-------- Extrait de page
Grand Vent
Une
amie m’a avoué récemment qu’elle ne lisait pas mes
chroniques musicales. Non pas qu’elles étaient mal
écrites mais les artistes dont je parle
régulièrement lui sont inconnus. « Mais pourquoi,
n’écris-tu pas sur des artistes que tout le monde connaît
? Je ne sais pas moi Bruel, Cabrel, des gens comme ça ! ».
Du coup je me suis interrogé. Prenons Cabrel par exemple. Connu
de tous, Cabrel est l’artiste français qui détient le
record de vente, soit 19 millions d’albums à ce jour depuis ses
débuts. Ca peut sembler beaucoup, mais si on le compare par
exemple à Pink Floyd, rien que leur album « Dark Side of
The moon » s’est vendu à plus 30 millions d’exemplaires !
Au total Pink Floyd comptabilise la bagatelle de 220 millions d’albums
vendus ! Alors il me semble un peu hâtif d’affirmer que je
n’écoute que des artistes que personnes ne connaît ! Bref,
toujours est-il que je me suis demandé quel artiste pouvait bien
à la fois faire partie de ma culture et de la sienne. Et soudain
la lumière fut ! Fiat lux comme disait Giovanni Agnelli !
Celui dont je vais vous compter les premiers pas musicaux est, de
l’avis de tous, l’un, si ce n’est le, plus important auteur-compositeur
des vingt dernières années. Accessoirement il est aussi
reconnu comme l’un des chanteurs majeurs de cette même
période. C’est simple, en plus de sa propre carrière, il
a écrit pour les plus grands interprètes et tous nous
avons en tête l’une de ses chansons. Pourtant rien ne le
présageait à devenir cet homme incontournable, bien au
contraire. Guitariste chanteur dans les années soixante-dix, il
évoluait dans un style musical radicalement différent de
celui qu’on lui prête aujourd’hui. Pour cause l’homme faisait
dans le rock progressif et, qui plus est, de fort belle manière.
----------------
-------- Extraits d'entrées
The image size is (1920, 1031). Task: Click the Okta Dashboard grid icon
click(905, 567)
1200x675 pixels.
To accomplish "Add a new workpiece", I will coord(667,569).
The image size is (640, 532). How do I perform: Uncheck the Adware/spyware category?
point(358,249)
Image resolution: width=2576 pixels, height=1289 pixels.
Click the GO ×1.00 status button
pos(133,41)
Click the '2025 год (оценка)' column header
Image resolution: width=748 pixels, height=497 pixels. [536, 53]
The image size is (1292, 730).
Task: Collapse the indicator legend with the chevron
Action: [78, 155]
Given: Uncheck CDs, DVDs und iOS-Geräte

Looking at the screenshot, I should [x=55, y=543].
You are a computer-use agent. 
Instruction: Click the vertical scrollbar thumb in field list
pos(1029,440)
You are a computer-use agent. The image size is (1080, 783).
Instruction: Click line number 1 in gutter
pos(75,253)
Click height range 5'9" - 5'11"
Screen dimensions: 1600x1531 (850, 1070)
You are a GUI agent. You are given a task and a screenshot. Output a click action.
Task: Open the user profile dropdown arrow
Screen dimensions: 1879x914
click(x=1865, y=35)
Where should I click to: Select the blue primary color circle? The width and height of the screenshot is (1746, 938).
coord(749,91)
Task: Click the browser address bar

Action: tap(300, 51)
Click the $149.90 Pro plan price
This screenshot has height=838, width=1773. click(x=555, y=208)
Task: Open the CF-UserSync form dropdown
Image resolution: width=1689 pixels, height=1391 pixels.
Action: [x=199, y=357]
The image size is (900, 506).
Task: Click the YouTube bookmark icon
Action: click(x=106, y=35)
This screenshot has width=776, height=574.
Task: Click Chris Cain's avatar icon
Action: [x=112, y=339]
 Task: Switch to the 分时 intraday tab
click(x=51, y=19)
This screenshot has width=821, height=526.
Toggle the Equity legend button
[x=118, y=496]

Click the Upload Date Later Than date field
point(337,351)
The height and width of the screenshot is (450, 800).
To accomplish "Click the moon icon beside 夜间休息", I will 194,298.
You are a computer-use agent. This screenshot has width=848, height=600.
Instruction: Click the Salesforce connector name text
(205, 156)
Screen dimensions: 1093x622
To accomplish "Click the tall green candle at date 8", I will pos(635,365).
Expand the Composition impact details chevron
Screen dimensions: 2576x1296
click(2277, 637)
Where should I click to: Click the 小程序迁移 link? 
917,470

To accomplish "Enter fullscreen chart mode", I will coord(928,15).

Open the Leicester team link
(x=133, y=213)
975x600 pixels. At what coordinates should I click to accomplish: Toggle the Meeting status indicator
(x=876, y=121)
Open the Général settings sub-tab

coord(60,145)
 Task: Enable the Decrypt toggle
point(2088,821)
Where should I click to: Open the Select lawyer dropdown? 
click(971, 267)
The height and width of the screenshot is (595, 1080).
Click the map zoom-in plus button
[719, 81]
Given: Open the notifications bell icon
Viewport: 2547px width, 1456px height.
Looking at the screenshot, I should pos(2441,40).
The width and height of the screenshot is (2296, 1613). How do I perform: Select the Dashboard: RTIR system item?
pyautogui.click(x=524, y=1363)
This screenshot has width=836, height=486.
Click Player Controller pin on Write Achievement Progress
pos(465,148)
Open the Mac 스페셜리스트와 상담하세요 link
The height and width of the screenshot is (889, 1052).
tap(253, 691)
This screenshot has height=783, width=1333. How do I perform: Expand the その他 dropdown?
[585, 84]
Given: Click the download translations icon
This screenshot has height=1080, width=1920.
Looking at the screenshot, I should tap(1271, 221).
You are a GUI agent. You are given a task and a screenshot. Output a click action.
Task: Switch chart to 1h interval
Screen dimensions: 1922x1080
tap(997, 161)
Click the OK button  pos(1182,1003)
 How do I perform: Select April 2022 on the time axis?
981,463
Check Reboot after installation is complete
----------------
__Consigne 1__
Relevez tous les noms d'artistes ou de groupes de musique cités dans la chronique musicale.
__Consigne 2__
Donnez la suite de la chronique musicale à partir de l'endroit où elle s'arrête.

__Réponse 1__
Bruel, Cabrel, Pink Floyd

__Réponse 2__
Tout débute en 1972, lorsque les frères
Khanh et Taï Ho Tong, d’origine vietnamienne, créent le
groupe Taï Phong, qui signifie « Grand vent » en
vietnamien. Tous deux ont
déjà une bonne expérience musicale et recrutent
par annonce dans le « Melody Maker » un clavier et un
guitariste chanteur. Perfectionnistes à l’extrême, les
deux frères refusent de signer le contrat que leur propose un
producteur ce qui ne manque pas de créer des tensions dans le
groupe. S’en est trop pour le guitariste John qui décide de
quitter le navire. Une nouvelle audition est organisée pour
recruter un guitariste. C’est à ce moment qu’arrive celui qui
deviendra bien des années plus tard une star incontournable. A
cette époque il n’a que 23 ans et compte déjà 18
ans de formation musicale à son actif, ayant appris le violon
à 5 ans. Pour l’heure il travaille dans une boutique d'articles
de sport à Montrouge. Parallèlement le clavier Less est
remplacé par Jean-Alain Gardet, un solide pianiste
élevé au jazz et au classique. Le groupe signe chez
Barclay en 1973, mais s’en sépare rapidement, le label tardant
à sortir leur 45 tours. Décision est prise alors
d’autofinancer une maquette qui finira entre les mains du responsable
international de chez WEA. Après de sérieuses
négociations, le groupe signe avec ce dernier. Le travail peut
enfin commencer non sans avoir préalablement recruté un
batteur en la personne de Stéphan Caussarieu. Des premiers
concerts sont organisés pour apprécier l’accueil du
public, lequel répond avec enthousiasme. Seul bémol,
notre future star a un gros problème. Tétanisé par
le trac, il vomi triple boyaux avant d’entrer sur scène ! Si
cela n’entrave pas ses prestations scéniques, il
choisira néanmoins de ne plus faire aucun concert après
la sortie du deuxième album. De plus, il devait également
remplir ses
obligations militaires, ce qui obligea le groupe à jongler pour
trouver le temps d’enregistrer de se produire en public.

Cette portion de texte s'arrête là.